*** DATA SUPPLIED ***

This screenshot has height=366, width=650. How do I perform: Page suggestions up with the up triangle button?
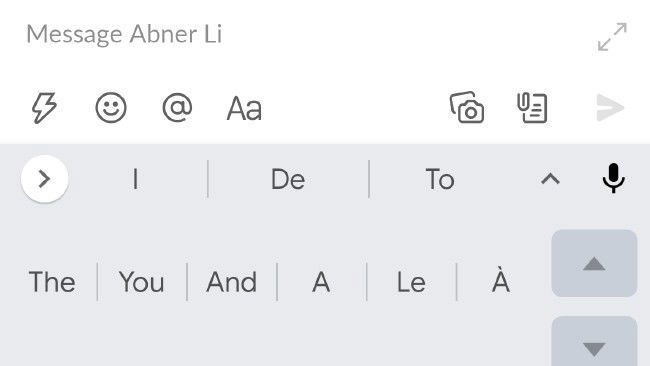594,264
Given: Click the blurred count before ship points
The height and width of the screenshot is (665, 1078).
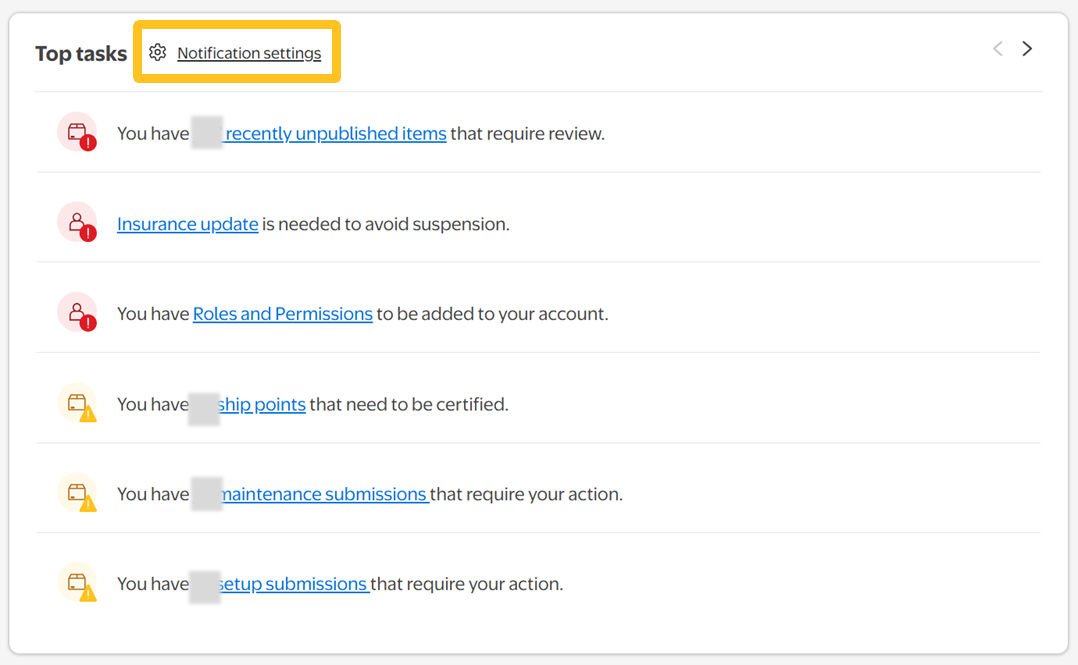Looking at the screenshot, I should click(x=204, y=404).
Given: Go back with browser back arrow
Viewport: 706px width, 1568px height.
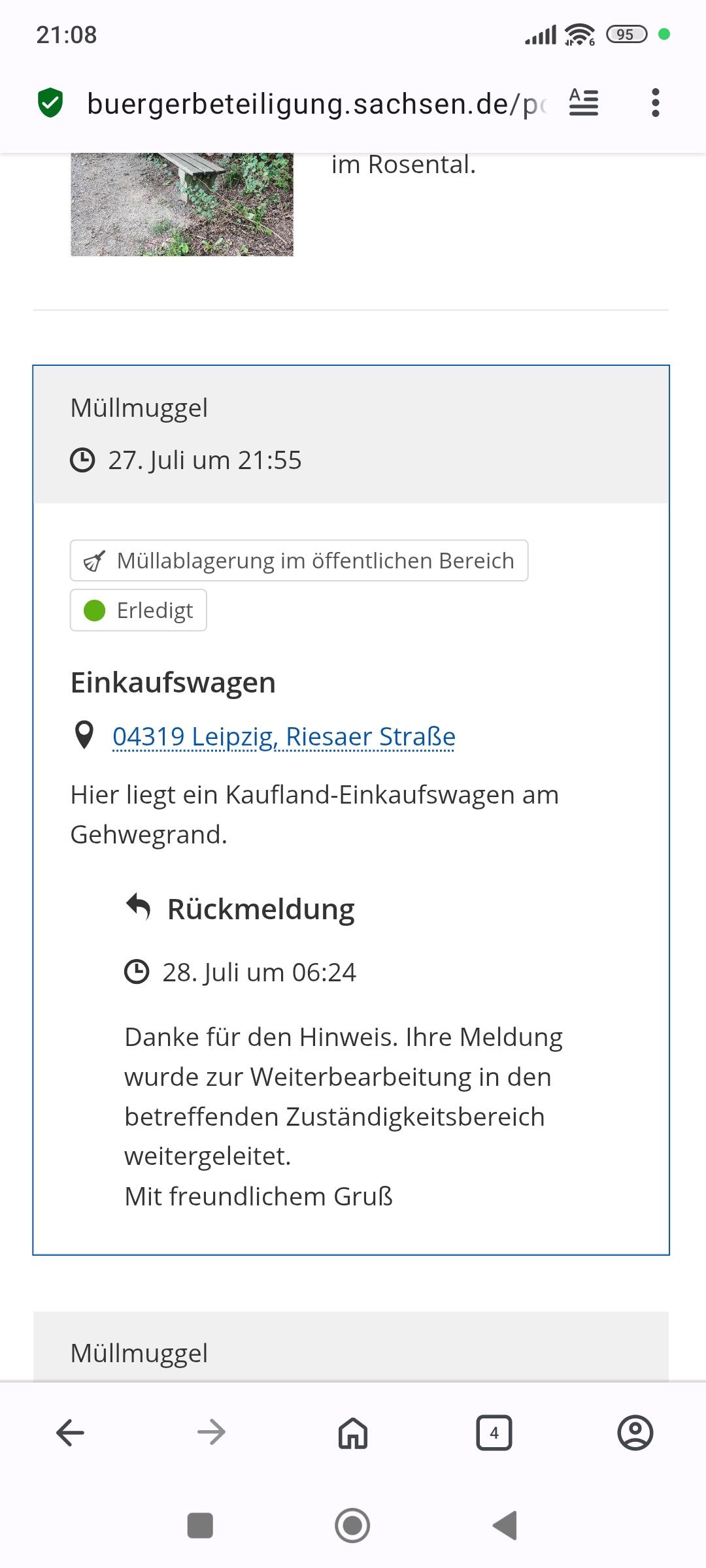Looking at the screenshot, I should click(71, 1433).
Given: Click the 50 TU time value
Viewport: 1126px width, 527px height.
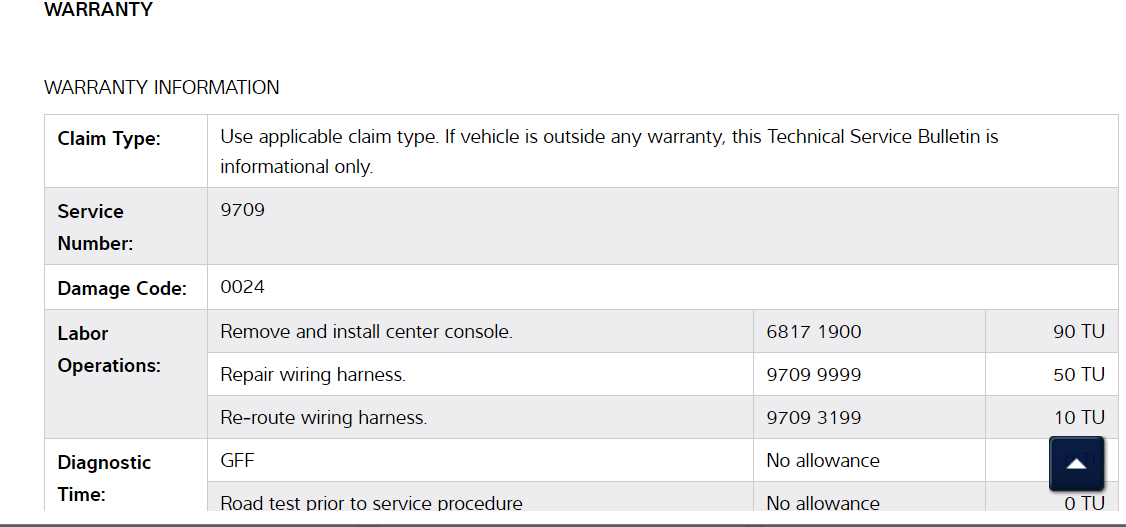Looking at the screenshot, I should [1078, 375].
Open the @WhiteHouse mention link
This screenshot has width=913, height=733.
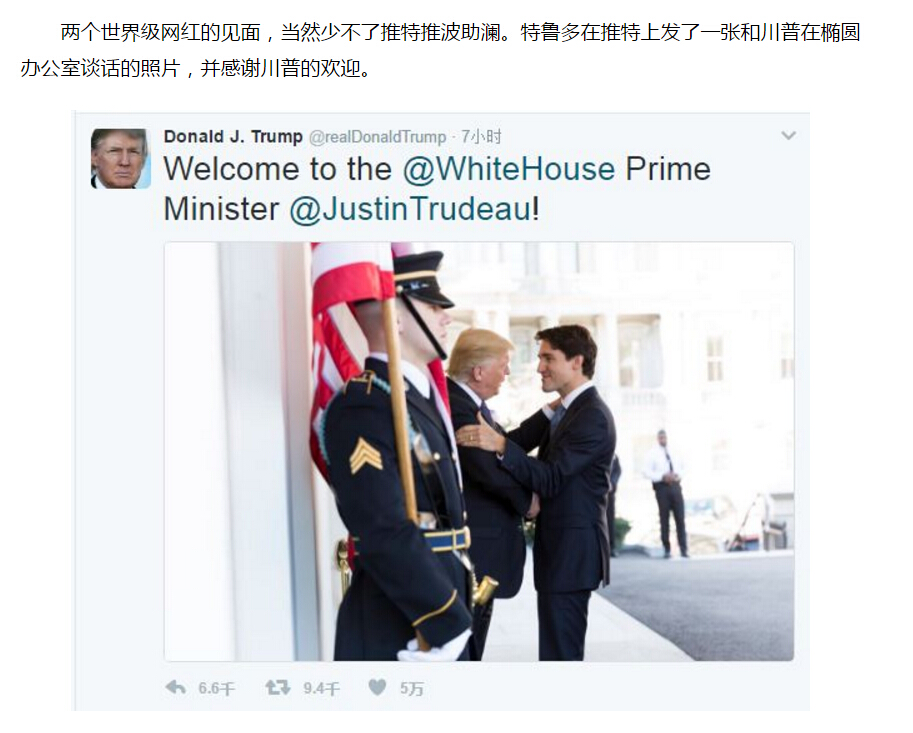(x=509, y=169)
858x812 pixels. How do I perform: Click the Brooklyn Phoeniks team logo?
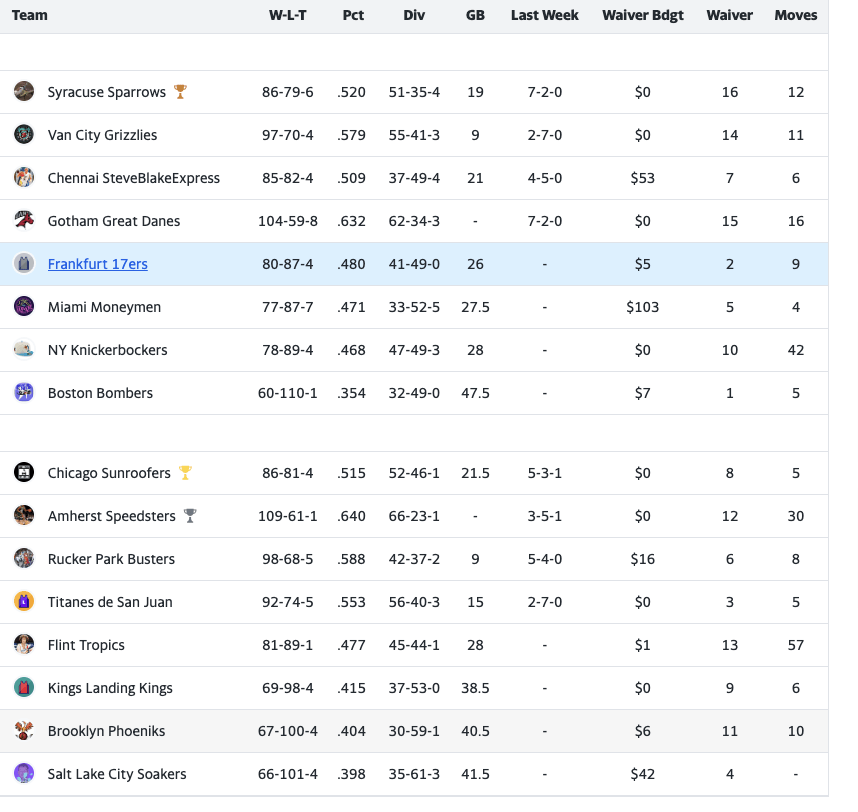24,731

*** End of DATA SUPPLIED ***

**TRY IT**
With the pictures excluded, transcribe word for word only the lines from the one containing "The height and" through the last line of the records.

**ANSWER SECTION**
The height and width of the screenshot is (665, 1078).
Looking at the screenshot, I should click(x=204, y=404).
Given: Go back with browser back arrow
Viewport: 706px width, 1568px height.
Looking at the screenshot, I should click(71, 1433).
Given: Click the 50 TU time value
Viewport: 1126px width, 527px height.
Looking at the screenshot, I should [1078, 375].
Open the @WhiteHouse mention link
This screenshot has width=913, height=733.
(x=509, y=169)
858x812 pixels. How do I perform: Click the Brooklyn Phoeniks team logo?
24,731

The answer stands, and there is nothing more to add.